══ Selected extract

RHIC Physics Feeds Future High-Tech Workforce

The RHIC program constitutes a technical, scientific wellspring that feeds many fields. Maintaining such facilities keeps an ever-more-sophisticated, highly specialized workforce growing.

In addition to helping scientists peer into the very heart of matter, large-scale physics facilities like the Relativistic Heavy Ion Collider (RHIC) play a significant role in training the next generation of world-class physicists. These scientists often make important contributions that fuel the economy, provide for security, and pave the way to a healthier, brighter future. Indeed, more than half the students who earn doctoral degrees in nuclear physics in the U.S. go on to work in fields as diverse as national security, medicine, energy generation, space exploration, finance, and more.

As of 2012, more than 350 students have earned Ph.D.’s based in part on their research at RHIC; hundreds of more are in the pipeline. Here are some of their stories.

Anuj Purwar

Anuj Purwar

Anuj Purwar, who conducted research as a member of RHIC’s PHENIX collaboration to earn his Ph.D. in experimental nuclear physics from Stony Brook University, now applies the knowledge and skills he gained to further R&D in using radiation to treat cancer. He’s a senior staff physicist at Varian Medical Systems, based in Palo Alto, CA.

“I use my knowledge of radiation detectors, linear accelerators, and nuclear physics that I got from RHIC to come up with innovative solutions to the problem of delivering high doses of ionizing radiation to cancerous tumors while minimizing collateral damage to normal tissues,” he said.

════
══ Available data

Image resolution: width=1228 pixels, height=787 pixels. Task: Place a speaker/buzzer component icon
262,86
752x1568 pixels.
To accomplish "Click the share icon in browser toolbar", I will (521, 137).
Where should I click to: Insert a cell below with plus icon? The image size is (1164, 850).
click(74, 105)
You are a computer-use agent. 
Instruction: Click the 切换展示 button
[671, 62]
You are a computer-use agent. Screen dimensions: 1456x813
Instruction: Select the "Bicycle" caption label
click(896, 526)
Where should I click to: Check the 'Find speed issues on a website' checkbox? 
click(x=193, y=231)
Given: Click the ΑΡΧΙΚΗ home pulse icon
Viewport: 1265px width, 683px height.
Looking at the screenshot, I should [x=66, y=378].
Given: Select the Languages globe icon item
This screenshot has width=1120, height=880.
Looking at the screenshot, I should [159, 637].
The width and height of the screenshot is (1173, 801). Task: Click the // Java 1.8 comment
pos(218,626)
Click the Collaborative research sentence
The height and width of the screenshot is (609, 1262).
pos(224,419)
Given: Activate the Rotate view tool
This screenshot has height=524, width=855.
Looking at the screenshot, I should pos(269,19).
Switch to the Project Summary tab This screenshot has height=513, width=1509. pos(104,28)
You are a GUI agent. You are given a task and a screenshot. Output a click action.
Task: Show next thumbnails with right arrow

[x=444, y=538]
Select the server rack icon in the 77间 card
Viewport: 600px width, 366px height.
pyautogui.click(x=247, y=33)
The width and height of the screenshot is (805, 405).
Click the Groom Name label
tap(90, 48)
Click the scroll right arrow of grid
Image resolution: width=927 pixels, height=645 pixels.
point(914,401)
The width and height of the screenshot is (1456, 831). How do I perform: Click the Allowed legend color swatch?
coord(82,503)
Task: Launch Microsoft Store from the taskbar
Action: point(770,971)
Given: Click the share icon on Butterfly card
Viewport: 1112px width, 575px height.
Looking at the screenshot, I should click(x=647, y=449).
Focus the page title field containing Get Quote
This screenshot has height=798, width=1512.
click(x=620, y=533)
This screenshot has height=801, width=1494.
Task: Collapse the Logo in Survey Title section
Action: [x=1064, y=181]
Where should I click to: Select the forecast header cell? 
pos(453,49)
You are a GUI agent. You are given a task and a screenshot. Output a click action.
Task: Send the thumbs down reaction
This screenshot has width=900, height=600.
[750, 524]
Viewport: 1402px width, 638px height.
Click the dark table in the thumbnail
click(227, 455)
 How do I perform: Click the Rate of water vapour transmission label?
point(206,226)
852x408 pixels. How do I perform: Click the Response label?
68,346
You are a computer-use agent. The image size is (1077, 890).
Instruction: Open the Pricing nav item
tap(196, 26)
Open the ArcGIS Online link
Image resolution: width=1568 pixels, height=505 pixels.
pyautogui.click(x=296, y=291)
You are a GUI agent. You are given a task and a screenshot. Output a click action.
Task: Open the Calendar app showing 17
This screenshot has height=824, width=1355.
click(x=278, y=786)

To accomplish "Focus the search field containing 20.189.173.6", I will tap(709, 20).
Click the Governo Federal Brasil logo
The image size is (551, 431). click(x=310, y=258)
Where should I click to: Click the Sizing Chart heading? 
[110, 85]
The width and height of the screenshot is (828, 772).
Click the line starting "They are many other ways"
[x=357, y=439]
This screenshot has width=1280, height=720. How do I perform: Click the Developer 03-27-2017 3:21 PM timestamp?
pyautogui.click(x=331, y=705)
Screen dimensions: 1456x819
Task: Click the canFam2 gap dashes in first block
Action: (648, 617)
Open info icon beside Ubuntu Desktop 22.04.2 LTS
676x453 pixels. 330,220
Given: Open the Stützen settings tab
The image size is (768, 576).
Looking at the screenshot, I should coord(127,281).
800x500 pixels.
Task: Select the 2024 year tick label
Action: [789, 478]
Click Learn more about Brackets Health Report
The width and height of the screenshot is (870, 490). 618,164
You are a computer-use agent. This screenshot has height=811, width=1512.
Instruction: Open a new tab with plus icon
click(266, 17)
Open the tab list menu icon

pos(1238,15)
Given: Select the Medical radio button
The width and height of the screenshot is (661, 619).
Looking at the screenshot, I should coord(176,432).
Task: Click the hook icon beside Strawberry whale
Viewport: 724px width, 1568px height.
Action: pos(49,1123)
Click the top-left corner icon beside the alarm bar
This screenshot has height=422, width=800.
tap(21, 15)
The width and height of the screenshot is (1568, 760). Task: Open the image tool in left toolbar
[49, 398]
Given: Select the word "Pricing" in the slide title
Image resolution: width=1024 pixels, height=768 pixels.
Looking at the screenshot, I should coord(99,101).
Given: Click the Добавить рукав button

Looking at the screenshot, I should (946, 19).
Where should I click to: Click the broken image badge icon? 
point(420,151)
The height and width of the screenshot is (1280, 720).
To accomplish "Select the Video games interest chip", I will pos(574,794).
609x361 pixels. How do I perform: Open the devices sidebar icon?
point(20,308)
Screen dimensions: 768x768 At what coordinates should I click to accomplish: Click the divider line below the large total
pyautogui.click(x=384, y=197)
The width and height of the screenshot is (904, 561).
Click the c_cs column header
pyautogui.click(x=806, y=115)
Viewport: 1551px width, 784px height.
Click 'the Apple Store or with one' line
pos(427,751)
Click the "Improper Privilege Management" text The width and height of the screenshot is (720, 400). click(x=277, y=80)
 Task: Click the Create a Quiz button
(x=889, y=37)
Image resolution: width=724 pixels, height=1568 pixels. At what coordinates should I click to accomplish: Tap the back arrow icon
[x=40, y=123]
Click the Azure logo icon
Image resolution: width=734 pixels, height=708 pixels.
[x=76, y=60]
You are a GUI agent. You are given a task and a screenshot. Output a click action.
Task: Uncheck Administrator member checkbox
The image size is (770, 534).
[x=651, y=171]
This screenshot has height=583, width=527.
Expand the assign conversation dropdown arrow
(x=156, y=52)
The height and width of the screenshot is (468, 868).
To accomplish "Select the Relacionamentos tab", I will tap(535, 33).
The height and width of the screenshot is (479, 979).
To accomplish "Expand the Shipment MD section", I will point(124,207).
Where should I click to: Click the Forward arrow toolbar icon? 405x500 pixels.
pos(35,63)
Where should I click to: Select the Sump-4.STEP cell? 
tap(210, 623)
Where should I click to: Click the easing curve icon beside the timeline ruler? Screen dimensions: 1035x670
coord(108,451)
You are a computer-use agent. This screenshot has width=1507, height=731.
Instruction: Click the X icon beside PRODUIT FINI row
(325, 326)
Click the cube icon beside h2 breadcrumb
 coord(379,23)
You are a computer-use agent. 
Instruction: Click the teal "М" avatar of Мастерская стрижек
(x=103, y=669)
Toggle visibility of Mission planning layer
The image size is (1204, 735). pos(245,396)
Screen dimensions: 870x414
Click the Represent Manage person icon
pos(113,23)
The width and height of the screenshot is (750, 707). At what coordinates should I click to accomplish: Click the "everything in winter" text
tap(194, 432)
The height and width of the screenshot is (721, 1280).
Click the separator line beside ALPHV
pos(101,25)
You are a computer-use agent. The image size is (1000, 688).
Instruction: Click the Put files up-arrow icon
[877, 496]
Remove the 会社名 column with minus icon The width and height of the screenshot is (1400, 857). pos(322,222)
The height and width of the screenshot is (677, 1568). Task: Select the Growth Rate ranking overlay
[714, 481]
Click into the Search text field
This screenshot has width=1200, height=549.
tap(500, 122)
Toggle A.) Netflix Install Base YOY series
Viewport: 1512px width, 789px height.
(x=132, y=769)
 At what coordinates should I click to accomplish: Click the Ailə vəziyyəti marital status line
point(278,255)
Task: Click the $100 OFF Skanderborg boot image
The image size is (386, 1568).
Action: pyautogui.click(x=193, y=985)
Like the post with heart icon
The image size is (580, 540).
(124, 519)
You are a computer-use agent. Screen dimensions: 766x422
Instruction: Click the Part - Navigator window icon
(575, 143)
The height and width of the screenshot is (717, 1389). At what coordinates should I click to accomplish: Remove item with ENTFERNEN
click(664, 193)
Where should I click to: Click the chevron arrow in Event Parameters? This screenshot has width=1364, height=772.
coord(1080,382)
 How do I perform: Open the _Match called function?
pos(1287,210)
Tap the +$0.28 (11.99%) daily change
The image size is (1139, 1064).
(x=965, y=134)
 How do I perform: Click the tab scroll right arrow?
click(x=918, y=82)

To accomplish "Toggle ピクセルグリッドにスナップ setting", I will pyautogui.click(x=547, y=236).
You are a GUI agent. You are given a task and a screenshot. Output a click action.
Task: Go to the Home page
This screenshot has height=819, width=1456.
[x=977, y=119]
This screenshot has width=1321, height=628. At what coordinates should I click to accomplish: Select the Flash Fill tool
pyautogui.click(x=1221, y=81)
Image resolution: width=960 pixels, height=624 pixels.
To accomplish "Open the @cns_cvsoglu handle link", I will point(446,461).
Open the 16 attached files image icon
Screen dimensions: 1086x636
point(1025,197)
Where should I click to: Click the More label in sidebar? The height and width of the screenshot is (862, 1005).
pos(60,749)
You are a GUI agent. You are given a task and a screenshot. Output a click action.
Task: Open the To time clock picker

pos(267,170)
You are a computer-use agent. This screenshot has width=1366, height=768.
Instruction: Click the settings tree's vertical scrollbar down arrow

════

Work instructions:
[A] According to the article on RHIC physics and the future high-tech workforce, how many students had earned Ph.D.'s based in part on their research at RHIC as of 2012?
[B] Carry on the article on RHIC physics and the future high-tech workforce from its final sentence.

Outputs in order:
[A] More than 350 students.

[B]
Specifically, he works on compact linear accelerators and gaseous ionizing radiation detectors to improve the steering and focusing of cancer-killing beams and ensure that optimized doses of radiation can be delivered precisely to tumors, as well as the design of radiation shielding.

“Although there are differences—e.g., RHIC is about 2.4 miles around, operates at 200 billion electron volts, and uses superconducting magnets for beam steering, while the Varian linacs are about 1 meter long, top out at 22 million electron volts, and use ordinary electromagnets—my experience at PHENIX with accelerator physics applies directly to what I do every day.”

Purwar’s postdoc work on silicon pixel detectors and data acquisition equipment at Los Alamos National Laboratory—still as a member of RHIC’s PHENIX experiment—also has a direct bearing on his current job, as do the types of computational simulations performed for analyzing nuclear physics experimental data.

“My experience at RHIC prepared me very well for R&D in medical physics.”

Christine Nattrass

Christine Nattrass

Christine Nattrass first arrived at Brookhaven as part of Yale University’s relativistic heavy ion group, where she worked on RHIC’s STAR detector.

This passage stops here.